Ki Bagus Hadikusumo, Pahlawan Nasional yang Tak Bermakam
A
A
A
YOGYAKARTA - Presiden Joko Widodo belum lama ini menganugerahkan gelar pahlawan kepada lima orang tokoh. Penganugerahan melalui Keppres 116/TK Tahun 2015. Salah satunya adalah Ki Bagus Hadikusumo.
Ki Bagus Hadikusumo merupakan mantan Ketua PP Muhammadiyah periode 1942-1945. Pemberian gelar pahlawan ini karena pria kelahiran Yogyakarta 24 November 1890 ini dianggap sudah berjasa bagi bangsa dan negara.
Salah satu cucu Ki Bagus, Afnan Hadikusumo mengatakan, penghargaan yang diberikan kepada kakenya merupakan bentuk penghargaan atas perjuangannya selama ini.
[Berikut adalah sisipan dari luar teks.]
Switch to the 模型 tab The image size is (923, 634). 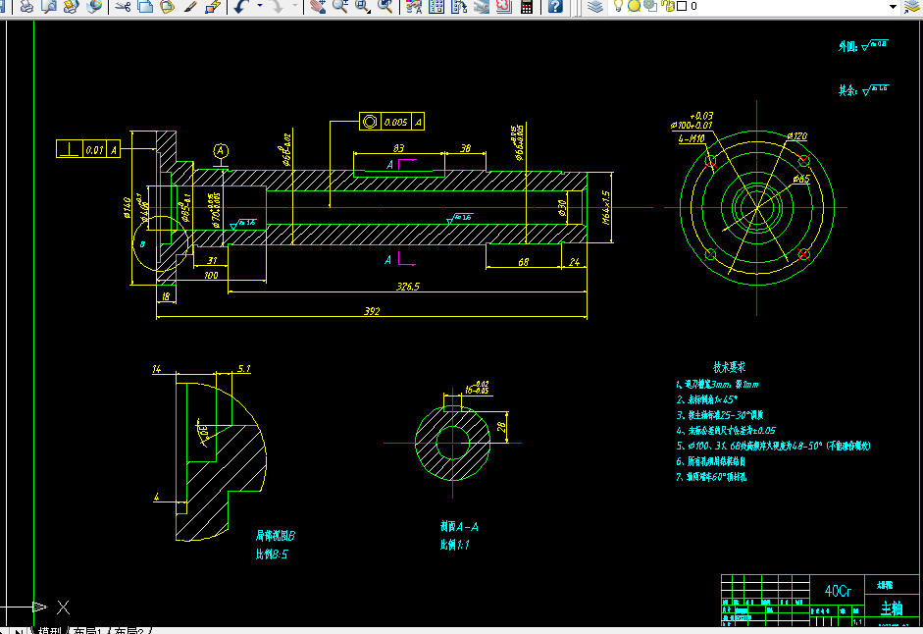[50, 631]
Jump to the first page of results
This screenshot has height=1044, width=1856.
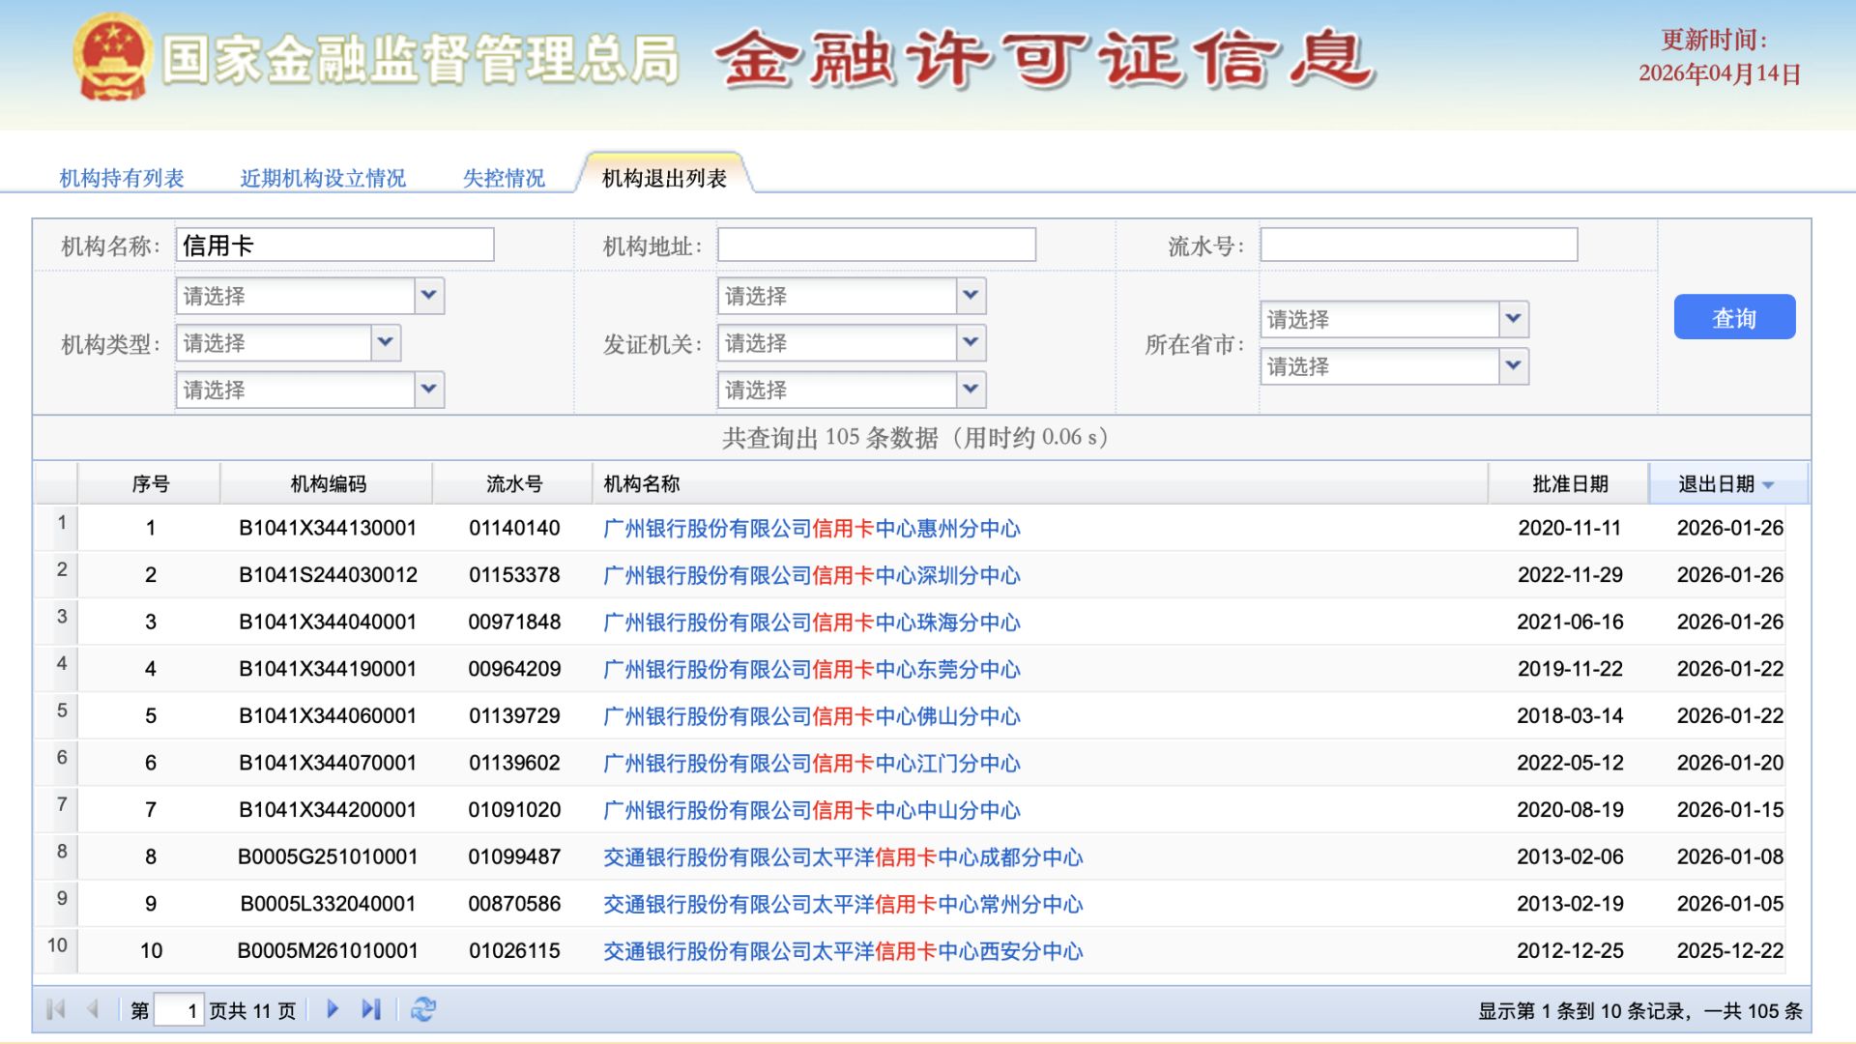[x=58, y=1008]
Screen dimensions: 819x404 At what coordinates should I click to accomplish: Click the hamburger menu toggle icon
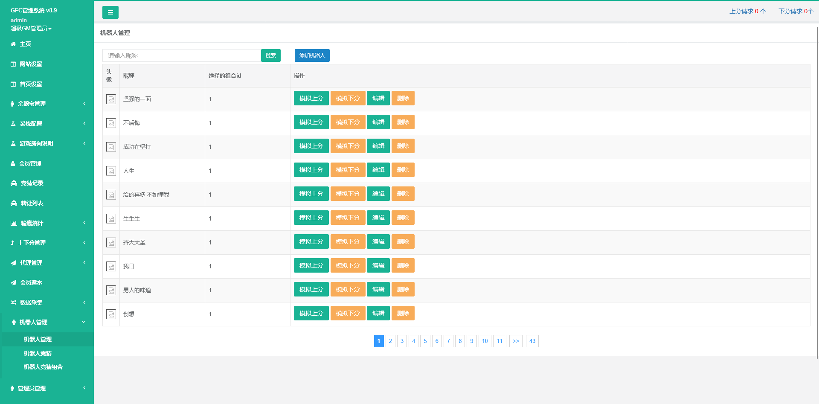click(x=110, y=12)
"Tapi yang mengajukan menjadi pahlawan sebenarnya bukan ahli waris atau keluarga," katanya, Sabtu (7/11/2015).
Anggota DPD RI ini mengungkapkan, pihak yang mengajukan Ki Bagus Hadikusumo menjadi pahlawan tidak lain adalah PP Muhammadiyah.
"Kita (keluarga) tidak pernah mengajukannya karena membela negara, mengadvokasi masyarakat adalah sudah pekerjaaan beliau (Ki Bagus Hadikusumo)," ungkapnya.
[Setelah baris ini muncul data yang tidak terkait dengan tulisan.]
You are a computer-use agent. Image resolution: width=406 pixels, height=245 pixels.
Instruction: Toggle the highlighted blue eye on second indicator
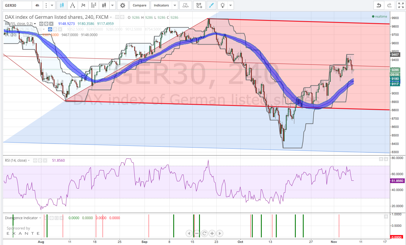(x=50, y=29)
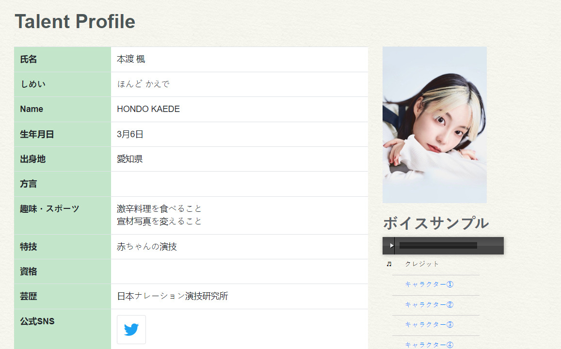
Task: Click the audio player progress bar
Action: [x=438, y=245]

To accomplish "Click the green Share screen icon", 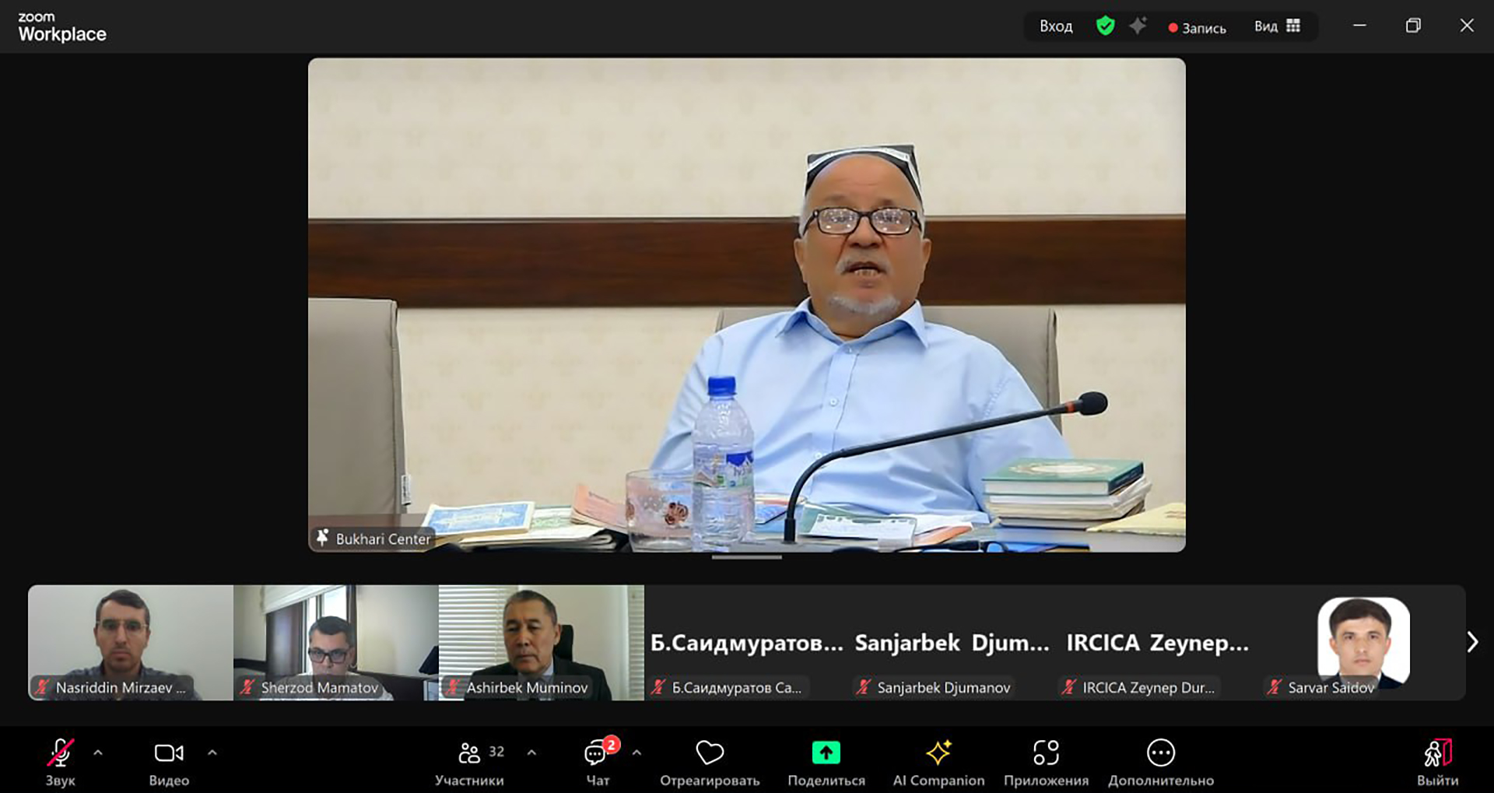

Terlepas siapa yang mengajukannya sebagai pahlawan nasional, Afnan mengaku memiliki cerita unik tentang kakeknya yang meninggal pada 4 November 1954 saat berusia 64 tahun. Saat meninggal, Afnan belum lahir. Cerita-cerita itu banyak didapatkan dari ayahnya.
Menurut Senator dari Dapil DIY ini, kakeknya sepanjang hidupnya keberatan kalau difoto. Tak heran, keluarga pun tidak memiliki banyak foto Ki Bagus. Alasannya sederhana, karena Ki Bagus Hadikusumo merupakan sosok yang tidak mau dikultuskan.
"Sangat jarang difoto.Kita pun hanya memiliki beberapa foto saja. Karena beliau tidak mau dikultuskan," paparnya.
Bahkan, kata Afnan, makam Ki Bagus Hadikusumo yang berada di Tempat Pemakaman Umum (TPU) Kuncen, Kecamatan Wirobrajan, Kota Yogyakarta pun tidak ada tandanya. Tidak ada patok nama apalagi batu nisan. "Saat itu tengernya (tandanya) hanya sebongkah batu," ungkapnya.
Saat Afnan masih kecil pernah diajak oleh ayahnya di TPU Kuncen. Saat itu, penanda berupa bongkahan batu masih ada. Namun sejak kuliah, saat ke TPU lagi, batu penanda itu sudah tidak ada.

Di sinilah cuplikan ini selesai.